I am a third generation painter by trade, I have recently evolved into commercial painting and just landed a decent size job, with a total of 500 hanging doors with four commercial grade hinges on each door. I have heard of hinge masking products on the market, but have not been able to find any for commercial hinges. Does anyone know if there is a product on the market that works? Please let me know asap because the job starts in 3 weeks. Thank You!


----------



## genecarp (Mar 16, 2008)

only one post please


----------



## Chazbe (Apr 13, 2007)

This may sound like a off the wall answer but look for a label printing company in your area. Most have a huge selection of cutting dies and if you give them the exact size of the hinge they could make blanks for you. Get removable adhesive. Just peel off, stick on then remove when done. If you need more info on this approach msg me and I could help you out.
Chuck


----------



## Heefs Home Impr (Mar 8, 2007)

Paintin Fool said:


> I am a third generation painter by trade, I have recently evolved into commercial painting and just landed a decent size job, with a total of 500 hanging doors with four commercial grade hinges on each door. I have heard of hinge masking products on the market, but have not been able to find any for commercial hinges. Does anyone know if there is a product on the market that works? Please let me know asap because the job starts in 3 weeks. Thank You!


Hey you Paintin Fool! I found this product in the May 2008 issue of PWC (painting & wallcovering contractor) magazine page 75...

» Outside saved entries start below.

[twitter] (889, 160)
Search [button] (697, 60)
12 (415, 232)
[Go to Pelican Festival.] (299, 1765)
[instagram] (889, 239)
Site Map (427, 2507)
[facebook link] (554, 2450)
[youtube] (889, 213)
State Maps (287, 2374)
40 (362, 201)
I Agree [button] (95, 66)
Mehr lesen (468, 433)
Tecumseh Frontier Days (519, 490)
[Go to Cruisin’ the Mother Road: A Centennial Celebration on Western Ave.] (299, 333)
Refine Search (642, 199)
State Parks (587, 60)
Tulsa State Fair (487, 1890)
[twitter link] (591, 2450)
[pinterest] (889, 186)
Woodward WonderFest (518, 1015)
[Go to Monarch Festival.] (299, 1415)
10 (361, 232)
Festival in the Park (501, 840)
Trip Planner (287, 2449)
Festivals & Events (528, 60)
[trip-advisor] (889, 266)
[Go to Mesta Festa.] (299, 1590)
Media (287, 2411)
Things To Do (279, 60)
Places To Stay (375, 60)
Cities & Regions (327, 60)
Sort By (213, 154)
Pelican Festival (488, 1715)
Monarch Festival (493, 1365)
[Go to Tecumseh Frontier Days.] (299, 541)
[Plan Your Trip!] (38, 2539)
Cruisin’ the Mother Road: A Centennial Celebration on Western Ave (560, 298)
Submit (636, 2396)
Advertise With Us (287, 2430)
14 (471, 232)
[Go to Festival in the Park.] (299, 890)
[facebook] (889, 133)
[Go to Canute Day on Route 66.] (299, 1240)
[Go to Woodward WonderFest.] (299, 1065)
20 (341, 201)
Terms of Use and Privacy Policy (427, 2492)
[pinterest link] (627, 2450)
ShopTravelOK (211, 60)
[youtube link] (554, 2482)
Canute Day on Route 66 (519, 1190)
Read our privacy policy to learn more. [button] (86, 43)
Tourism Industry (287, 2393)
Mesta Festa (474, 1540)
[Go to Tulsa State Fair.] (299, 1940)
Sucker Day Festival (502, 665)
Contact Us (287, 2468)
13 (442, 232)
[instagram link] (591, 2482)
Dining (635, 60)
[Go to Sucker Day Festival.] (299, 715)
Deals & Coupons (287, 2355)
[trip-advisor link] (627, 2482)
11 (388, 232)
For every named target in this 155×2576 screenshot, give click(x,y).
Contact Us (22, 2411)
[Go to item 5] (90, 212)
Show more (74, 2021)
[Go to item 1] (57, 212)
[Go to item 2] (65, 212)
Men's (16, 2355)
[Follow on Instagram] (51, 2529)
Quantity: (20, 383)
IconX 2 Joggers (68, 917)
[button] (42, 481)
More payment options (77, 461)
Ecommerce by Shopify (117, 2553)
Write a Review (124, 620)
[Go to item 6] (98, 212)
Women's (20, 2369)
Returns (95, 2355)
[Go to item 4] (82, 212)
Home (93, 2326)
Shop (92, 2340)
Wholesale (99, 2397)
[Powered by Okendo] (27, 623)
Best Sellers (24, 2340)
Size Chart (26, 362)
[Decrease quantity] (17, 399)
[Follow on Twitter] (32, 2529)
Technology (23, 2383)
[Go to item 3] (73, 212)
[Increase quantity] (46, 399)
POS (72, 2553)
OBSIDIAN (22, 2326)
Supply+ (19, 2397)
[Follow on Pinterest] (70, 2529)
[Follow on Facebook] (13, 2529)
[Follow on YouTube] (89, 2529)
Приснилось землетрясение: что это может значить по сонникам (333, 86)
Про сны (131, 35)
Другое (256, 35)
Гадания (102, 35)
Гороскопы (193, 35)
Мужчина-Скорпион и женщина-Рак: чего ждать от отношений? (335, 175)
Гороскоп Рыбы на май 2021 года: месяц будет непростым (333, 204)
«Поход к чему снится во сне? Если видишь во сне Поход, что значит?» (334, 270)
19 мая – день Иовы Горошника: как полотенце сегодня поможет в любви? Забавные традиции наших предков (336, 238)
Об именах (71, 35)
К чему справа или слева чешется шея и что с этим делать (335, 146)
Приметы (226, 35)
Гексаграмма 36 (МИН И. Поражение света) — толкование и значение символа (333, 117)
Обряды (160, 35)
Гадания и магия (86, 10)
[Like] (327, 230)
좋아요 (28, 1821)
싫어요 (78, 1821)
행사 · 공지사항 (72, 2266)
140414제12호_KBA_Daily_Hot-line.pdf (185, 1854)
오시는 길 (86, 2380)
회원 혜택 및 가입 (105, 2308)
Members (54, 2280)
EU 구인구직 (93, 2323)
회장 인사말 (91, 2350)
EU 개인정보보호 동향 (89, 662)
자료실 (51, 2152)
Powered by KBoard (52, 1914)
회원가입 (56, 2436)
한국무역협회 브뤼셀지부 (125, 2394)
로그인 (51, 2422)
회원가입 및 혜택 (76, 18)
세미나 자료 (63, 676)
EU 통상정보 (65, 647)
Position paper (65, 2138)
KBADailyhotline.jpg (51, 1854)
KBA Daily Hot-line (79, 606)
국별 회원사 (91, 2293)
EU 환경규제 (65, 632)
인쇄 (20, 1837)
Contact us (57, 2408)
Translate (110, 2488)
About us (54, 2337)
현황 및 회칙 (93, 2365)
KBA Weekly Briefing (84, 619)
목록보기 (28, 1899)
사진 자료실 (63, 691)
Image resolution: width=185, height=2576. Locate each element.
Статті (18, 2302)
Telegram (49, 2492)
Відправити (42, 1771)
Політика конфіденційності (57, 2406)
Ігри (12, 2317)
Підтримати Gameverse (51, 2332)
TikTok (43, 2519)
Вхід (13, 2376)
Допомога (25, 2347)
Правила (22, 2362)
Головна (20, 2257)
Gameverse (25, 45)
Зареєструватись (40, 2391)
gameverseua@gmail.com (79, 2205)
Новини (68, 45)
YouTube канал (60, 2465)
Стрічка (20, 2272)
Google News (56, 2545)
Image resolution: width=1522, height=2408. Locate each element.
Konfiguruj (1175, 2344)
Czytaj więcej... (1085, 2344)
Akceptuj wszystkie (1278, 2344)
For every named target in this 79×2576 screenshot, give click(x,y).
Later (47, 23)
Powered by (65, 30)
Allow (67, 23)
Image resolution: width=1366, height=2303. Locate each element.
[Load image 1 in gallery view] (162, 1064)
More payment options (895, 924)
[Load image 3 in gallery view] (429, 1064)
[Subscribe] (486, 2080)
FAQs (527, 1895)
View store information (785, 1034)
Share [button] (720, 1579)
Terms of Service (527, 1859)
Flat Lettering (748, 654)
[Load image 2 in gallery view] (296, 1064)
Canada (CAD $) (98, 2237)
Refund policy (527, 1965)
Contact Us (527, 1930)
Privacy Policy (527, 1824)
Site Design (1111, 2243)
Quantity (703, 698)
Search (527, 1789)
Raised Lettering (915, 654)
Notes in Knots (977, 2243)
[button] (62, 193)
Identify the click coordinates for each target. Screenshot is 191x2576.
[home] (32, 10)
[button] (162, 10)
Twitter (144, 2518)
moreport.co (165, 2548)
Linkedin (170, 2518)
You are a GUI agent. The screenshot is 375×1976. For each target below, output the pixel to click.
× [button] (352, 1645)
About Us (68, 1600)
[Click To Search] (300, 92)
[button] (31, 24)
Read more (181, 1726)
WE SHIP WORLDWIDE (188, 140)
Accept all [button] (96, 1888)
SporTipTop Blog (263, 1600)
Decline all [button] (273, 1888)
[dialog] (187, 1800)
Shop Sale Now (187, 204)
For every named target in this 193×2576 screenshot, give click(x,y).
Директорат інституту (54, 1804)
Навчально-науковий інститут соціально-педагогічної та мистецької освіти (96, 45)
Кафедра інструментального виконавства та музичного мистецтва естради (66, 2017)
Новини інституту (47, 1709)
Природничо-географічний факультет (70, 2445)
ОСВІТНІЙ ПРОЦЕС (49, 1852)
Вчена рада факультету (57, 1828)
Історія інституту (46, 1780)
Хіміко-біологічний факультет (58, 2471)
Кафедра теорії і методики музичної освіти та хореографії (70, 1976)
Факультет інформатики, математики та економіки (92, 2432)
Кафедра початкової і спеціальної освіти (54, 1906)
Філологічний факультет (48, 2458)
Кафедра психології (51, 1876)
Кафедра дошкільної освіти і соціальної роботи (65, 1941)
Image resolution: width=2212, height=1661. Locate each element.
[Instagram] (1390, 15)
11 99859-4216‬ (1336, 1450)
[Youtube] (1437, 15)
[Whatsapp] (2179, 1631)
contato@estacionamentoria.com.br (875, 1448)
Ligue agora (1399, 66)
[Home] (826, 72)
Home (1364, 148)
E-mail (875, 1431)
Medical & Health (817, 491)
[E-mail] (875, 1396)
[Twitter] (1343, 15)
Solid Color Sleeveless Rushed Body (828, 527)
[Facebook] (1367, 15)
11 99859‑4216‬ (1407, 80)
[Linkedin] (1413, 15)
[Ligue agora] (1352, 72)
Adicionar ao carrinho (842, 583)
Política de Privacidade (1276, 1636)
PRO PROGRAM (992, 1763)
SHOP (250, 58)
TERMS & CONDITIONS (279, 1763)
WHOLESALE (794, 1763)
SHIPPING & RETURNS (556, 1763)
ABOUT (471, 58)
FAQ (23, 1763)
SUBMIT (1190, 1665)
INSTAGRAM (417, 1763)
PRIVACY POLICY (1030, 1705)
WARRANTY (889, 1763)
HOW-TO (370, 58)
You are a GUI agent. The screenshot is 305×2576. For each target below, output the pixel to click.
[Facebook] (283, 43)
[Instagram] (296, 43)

"Hinge masking magnets speed door prep"from Masking Products International magnetic hinge covers for res and commercial doors and sell for .99cents available at Sherwin-Williams stores.


----------



## Heefs Home Impr (Mar 8, 2007)

also, they list www.hingecover.com however I've had no success finding the web site


----------



## RCPainting (Jan 29, 2006)

http://www.hingemag.com/


----------



## Paintin Fool (Jun 13, 2008)

*Wow! I'm Impressed!*

Hey thanks alot guys. I found the hingemags on hingemag.com and tried them. 
These things are awesome! They actually work. 
Alot quicker than tape, and they are reusable. They fit perfectly, and actually cover the whole hinge. And they only take about 10 seconds to apply! I'm impressed.
Won't ever mask another hinge with tape again.
Again, thanks for the info.


----------